I haven't seen any for sale, lately. They are fascinating. I would like to get one. The question is: where? Do they cost a lot? Are they hardy? What special care do they need?
You can sometimes find them for sale at garden centers but there are several reputable online sellers that you can buy them from as well.
They are a pretty high maintenance plant and not as fun as people might think. They need very high humidity, so raising them in a closed jar or terrarium is best. They can actually die if you feed them too often as it takes an enormous amount of energy to close their traps.
You may want to look at a few other carnivorous plants, like sundews or pitcher plants. These will be able to eat far more bugs and are less maintenance intensive. Plus, several of their varieties don't need special containers, so you can enjoy them in the open instead of behind glass.
I am writing an article and I wanted to know all the uses in the garden for the budding gardeners! fungicide hormone rooting compound fertilizer and why ants will stay at bay, children gardening with honey, perhaps fly traps with honey and watere... I need to be creative!
This link may be helpful to you: https://www.gardeningknowhow.com/garden-how-to/propagation/cuttings/honey-root-hormone.htm
I am growing a Venus fly trap from seeds. I live in the Carolinas, and I was wondering if I should lay out sphagnum moss when they start to produce traps, or lay it down while they are still a seed.
You should grow a Venus fly trap in a peat moss and sand mixture, which will provide mild acidity and help hold water without keeping soils too soggy. So, the sphagnum moss should be a part of the potting mix the venus trap resides in.
For more information on the care of venus fly trap, please visit the following link:
Should I use the tray method for Venus fly trap seed during germination? I have just planted new Venus fly trap seeds today. Also, I was wondering if I needed to start off light with a regular lamp instead of sunlight. I've been reading articles online and that's what it has been telling me to do.
I am not entirely sold on the idea of using the tray method for venus fly trap germination because I think you run the risk of saturating the potting medium, which in turn could rot the seed. I would pursue this method of watering perhaps later on when you have a more established plant. I would also suggest starting off your seed in bright indirect light versus putting it in direct sunlight.

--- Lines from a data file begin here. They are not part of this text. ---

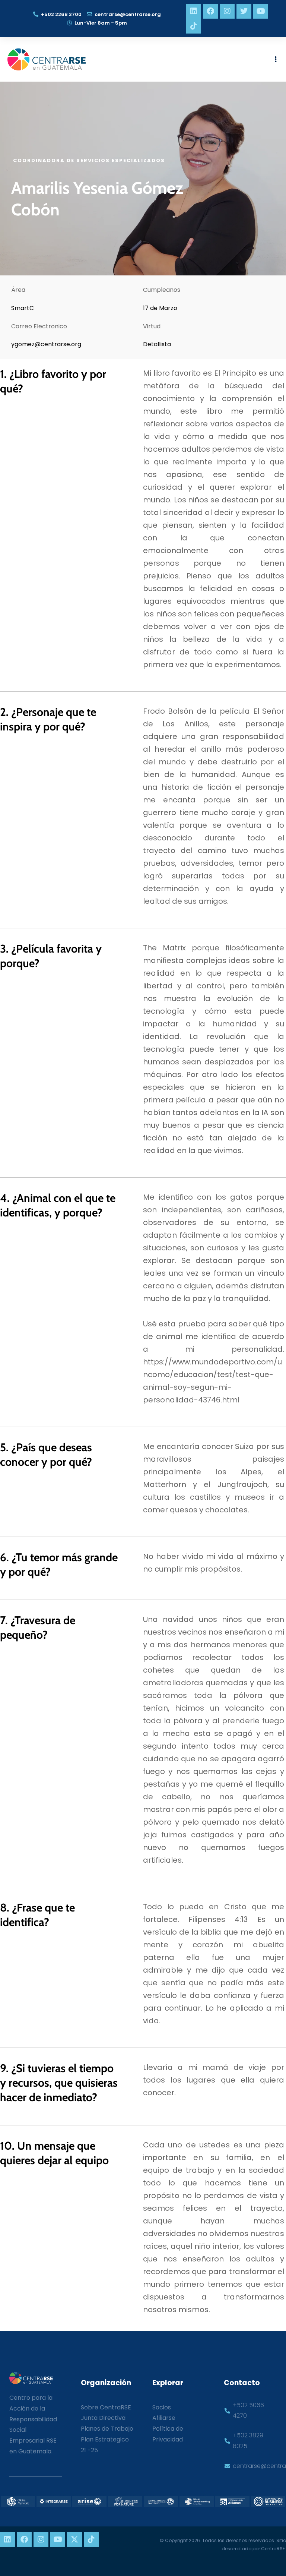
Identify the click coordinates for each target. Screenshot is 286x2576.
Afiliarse (163, 2418)
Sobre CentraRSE (106, 2407)
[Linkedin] (193, 11)
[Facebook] (210, 11)
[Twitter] (243, 11)
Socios (161, 2407)
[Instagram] (227, 11)
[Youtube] (260, 11)
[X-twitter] (74, 2539)
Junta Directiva (103, 2418)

For more information on growing venus fly trap, please visit the following link:
Place your germination chamber somewhere with bright indirect light.
Can you tell me why the traps don't close when an insect goes in it?
The insects may not be triggering the closing mechanism. There are three hairs inside each trap. For the trap to close, at least two of these three hairs must be triggered. Look carefully along the midrib of the leaf and you should be able to see the hairs. Additionally, the traps may become inactive if triggered too many times. A single trap can only open and close a couple of times before it will no longer function.
Also, these plants respond best in full sun or bright light (for at least 4 hrs a day), so make sure your is receiving adequate lighting.
Finally, VFT have a dormancy period of which they will not "eat" anything.
I have had a venus fly trap for a few weeks. I use distilled water and it gets several hours of filtered sunlight per day. Now 2 traps are turning black. What should I do? Thanks
Each trap will normally die after it has digested a few flies, and the plant will grow a new trap to replace it. However, if all the traps turn black at once, this could be a sign of trouble. Overfeeding (too many flies caught at once) or addition of fertilizer (Venus fly traps do not need fertilizer) can cause this as these can be sources of stress.
Do Venus fly traps do well in a terrarium? Thank you, Jim.
Venus fly traps can have difficulty in a terrarium for several reasons. One is that terrariums can get hot inside (by the greenhouse effect). They also need soil drainage to prevent root rot, but a terrarium that has drainage holes in the bottom can take care of that.
Venus fly traps do need some humidity, but it can also get excessively humid inside a terrarium, so if you do grow one in a terrarium, make sure there are ventilation holes in the top.